Maybe AI theorem provers / formalization helpers can speed things up. Maybe there are subproblems that need some sort of shallow brainstorming + pruning. These are the sorts of things I can imagine non-scary AI systems helping with.
But the best human work on alignment, which isn't yet looking like it solves the problem, involves smart folk thinking very deeply about things, inventing and discarding novel factorizations of the problem in search of angles that work.
This involves a lot of open-ended thinking, goal-directed loops, etc. It's not the sort of thing I can see how to replace or substantially-augment with non-scary AI systems.
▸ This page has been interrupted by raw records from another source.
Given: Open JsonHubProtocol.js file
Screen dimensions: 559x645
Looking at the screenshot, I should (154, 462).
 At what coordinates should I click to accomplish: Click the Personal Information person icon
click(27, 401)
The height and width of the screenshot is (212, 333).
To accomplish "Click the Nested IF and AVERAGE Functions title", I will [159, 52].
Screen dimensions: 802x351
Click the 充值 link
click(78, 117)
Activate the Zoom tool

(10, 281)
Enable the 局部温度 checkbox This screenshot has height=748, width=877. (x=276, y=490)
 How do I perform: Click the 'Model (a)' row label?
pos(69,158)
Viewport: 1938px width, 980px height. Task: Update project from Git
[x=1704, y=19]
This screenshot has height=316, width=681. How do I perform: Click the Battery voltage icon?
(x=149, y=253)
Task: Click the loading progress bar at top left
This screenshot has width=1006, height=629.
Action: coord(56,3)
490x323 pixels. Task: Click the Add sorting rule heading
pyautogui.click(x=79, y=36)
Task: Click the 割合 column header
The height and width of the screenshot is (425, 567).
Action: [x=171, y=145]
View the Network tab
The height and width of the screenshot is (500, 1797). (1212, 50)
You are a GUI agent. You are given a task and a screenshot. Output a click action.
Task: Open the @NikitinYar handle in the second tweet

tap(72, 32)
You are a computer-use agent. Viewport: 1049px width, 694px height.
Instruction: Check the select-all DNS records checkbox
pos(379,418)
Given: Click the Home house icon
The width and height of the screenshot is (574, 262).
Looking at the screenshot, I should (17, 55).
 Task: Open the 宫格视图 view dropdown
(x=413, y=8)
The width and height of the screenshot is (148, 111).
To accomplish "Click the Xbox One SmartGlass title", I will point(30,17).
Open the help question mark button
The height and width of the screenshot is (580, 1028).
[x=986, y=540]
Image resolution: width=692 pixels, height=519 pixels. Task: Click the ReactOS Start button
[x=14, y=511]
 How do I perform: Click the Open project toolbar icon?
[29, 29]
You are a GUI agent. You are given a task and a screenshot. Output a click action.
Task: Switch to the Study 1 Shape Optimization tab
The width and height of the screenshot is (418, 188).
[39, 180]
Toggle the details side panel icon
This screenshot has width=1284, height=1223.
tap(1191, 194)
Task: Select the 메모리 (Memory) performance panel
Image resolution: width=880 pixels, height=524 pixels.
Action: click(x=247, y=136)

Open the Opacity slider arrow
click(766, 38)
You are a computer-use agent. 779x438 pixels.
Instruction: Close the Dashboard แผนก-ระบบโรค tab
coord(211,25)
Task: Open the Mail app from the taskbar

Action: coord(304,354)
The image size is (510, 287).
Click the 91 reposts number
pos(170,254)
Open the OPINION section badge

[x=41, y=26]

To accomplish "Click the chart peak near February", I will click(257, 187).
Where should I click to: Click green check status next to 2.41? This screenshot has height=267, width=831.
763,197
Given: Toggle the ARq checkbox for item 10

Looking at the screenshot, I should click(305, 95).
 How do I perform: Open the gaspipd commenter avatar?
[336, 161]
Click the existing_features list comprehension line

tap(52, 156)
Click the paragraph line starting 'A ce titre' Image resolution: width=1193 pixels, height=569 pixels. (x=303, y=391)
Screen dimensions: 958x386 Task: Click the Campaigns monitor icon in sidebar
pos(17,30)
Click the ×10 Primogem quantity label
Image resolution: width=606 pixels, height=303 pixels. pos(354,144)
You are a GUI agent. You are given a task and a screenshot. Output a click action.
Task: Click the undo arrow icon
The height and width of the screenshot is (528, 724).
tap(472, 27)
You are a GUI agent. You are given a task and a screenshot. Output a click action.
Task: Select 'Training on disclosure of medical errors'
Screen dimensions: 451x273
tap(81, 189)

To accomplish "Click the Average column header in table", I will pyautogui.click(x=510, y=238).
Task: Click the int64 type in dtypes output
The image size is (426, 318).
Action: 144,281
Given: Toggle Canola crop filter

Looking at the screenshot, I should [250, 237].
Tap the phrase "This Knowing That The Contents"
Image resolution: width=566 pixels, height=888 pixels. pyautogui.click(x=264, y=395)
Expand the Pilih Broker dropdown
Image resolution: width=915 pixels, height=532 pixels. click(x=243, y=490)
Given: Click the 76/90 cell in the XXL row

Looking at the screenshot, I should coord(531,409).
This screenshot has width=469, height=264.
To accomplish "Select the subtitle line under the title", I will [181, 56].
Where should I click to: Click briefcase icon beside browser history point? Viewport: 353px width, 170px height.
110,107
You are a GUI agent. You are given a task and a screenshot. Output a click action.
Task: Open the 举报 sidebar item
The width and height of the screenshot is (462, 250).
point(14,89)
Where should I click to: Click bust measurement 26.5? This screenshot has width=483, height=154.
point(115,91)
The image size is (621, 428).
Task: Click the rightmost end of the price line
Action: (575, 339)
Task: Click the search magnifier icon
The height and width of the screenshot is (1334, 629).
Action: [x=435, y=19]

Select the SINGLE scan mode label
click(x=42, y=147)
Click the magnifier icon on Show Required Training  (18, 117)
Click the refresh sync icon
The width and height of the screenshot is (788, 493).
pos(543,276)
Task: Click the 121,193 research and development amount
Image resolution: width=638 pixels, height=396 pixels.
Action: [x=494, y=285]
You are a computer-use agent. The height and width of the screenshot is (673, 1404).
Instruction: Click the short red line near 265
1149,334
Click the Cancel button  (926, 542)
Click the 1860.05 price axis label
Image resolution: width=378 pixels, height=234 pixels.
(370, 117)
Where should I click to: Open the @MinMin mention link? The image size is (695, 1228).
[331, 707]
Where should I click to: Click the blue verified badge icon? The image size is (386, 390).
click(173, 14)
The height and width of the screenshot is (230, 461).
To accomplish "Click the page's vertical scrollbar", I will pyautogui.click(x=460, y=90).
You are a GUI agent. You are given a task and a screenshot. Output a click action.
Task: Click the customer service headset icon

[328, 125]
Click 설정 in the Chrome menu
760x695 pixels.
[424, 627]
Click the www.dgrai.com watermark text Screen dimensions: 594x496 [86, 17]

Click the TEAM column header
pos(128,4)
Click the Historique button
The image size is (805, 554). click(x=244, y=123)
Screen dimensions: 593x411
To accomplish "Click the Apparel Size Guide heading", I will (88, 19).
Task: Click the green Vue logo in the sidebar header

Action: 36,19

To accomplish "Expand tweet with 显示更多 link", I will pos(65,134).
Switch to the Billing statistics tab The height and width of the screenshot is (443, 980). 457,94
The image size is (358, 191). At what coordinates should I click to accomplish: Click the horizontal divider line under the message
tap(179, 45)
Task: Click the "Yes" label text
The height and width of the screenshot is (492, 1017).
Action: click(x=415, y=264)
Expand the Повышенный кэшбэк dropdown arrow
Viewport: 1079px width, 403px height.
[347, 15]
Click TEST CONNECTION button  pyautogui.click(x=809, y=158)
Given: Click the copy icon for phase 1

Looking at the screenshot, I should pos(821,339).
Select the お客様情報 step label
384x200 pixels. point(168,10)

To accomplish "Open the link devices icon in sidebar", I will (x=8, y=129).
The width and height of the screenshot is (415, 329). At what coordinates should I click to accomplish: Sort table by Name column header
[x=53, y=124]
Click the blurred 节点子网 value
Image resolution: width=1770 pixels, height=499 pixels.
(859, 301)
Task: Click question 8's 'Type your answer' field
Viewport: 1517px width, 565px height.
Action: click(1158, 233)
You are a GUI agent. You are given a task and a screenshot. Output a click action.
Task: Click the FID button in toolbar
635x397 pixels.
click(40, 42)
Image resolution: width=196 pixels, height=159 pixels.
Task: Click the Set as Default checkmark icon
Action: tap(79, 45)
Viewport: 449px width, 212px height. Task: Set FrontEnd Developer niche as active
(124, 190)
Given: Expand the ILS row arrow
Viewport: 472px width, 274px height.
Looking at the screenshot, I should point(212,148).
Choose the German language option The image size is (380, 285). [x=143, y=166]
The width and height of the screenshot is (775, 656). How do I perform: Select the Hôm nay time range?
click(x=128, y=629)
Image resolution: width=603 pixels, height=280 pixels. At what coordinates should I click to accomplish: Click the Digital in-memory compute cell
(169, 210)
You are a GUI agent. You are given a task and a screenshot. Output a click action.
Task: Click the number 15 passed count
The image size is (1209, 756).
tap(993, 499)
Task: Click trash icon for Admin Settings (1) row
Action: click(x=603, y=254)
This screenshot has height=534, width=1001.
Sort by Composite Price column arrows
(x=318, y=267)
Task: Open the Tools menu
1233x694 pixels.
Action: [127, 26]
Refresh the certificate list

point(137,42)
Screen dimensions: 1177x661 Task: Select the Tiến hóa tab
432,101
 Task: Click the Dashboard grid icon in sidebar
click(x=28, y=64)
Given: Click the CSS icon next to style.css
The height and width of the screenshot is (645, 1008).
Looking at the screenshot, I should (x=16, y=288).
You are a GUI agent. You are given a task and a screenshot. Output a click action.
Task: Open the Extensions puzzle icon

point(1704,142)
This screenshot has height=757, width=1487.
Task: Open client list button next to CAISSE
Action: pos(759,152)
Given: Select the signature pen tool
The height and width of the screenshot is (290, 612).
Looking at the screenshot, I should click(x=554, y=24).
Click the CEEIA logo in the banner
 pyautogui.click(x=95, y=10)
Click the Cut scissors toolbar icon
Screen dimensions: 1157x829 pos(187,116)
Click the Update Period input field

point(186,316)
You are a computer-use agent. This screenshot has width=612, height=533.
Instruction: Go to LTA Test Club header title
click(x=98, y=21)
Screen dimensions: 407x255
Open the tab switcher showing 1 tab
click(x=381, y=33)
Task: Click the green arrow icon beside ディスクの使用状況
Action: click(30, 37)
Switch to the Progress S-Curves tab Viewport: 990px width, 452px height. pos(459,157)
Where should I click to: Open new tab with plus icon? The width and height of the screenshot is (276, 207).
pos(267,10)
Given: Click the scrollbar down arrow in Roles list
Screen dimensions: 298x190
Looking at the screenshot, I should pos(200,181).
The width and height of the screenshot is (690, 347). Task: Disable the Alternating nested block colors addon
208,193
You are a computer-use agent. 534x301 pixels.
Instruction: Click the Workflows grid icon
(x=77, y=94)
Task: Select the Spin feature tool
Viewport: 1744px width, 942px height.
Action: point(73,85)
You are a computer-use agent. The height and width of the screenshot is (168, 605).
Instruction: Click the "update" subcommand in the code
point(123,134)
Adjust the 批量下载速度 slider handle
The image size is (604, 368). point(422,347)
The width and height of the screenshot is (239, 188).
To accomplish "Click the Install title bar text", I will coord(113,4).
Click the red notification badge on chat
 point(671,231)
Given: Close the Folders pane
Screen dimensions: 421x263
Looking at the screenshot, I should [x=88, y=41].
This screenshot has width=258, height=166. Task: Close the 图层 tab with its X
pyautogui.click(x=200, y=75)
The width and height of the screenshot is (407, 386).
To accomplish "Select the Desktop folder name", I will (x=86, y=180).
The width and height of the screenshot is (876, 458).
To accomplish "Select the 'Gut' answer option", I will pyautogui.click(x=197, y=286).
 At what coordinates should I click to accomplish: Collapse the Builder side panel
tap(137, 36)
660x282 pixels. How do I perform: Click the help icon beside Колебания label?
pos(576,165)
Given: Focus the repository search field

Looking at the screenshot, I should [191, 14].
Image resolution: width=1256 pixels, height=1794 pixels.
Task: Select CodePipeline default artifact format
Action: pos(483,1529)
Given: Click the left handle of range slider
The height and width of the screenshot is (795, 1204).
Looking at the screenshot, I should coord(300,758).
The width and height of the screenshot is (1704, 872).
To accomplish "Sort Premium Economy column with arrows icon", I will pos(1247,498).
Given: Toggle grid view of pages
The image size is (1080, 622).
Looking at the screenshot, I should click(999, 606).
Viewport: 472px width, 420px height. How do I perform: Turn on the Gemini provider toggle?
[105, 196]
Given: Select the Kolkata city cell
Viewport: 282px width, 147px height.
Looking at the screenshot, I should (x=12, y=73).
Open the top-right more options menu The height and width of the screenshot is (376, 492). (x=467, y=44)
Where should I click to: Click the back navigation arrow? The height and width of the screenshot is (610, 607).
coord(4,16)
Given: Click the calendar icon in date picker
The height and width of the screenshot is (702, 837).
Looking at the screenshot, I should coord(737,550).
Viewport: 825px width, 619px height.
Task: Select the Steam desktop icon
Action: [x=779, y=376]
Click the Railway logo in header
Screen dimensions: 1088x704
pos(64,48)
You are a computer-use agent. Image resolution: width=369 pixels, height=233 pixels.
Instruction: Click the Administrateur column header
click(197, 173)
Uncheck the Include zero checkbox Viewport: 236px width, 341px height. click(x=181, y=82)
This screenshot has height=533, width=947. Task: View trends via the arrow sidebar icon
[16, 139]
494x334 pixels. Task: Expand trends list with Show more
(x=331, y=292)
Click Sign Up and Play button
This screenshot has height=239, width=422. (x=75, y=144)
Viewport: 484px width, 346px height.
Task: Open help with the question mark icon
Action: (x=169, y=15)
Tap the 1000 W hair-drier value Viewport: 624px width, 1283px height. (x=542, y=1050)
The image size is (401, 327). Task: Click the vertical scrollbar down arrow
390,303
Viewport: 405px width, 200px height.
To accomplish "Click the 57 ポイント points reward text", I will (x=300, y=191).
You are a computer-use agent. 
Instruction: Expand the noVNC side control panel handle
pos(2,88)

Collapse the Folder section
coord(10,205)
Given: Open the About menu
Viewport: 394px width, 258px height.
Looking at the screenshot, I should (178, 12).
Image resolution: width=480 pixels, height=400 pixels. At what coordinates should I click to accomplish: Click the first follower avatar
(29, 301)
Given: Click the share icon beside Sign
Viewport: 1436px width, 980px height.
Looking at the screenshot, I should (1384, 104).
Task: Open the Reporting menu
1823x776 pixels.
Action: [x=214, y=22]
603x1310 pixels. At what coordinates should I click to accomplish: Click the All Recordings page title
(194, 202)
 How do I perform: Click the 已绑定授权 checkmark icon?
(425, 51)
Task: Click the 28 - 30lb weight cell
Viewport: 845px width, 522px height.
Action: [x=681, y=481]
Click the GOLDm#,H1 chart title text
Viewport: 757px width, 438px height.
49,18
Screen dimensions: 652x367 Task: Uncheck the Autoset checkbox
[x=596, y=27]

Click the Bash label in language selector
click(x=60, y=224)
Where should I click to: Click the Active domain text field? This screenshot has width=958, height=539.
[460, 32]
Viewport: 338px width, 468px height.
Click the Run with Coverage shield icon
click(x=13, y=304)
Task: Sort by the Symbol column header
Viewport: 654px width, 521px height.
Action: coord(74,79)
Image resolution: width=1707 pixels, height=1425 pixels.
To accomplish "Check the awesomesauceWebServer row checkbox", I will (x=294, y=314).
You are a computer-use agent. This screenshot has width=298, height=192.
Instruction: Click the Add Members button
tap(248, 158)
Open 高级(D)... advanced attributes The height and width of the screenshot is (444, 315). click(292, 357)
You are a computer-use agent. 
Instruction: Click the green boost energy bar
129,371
Also, to be clear, you shouldn't have your AI be thinking about the off-switch in the first place! That's not its job and shouldn't be its concern. The off-switch should just work.
Maybe you should get a compartment of the AI to help with making sure the off-switch continues to work, and that the humans aren't impeded in using it. That seems a bit more reasonable.
Generally speaking the causal connection between the off-switch and the AI being off should be kept as simple and robust as you can make it. Then you need to design your AI so that it won't mess with that.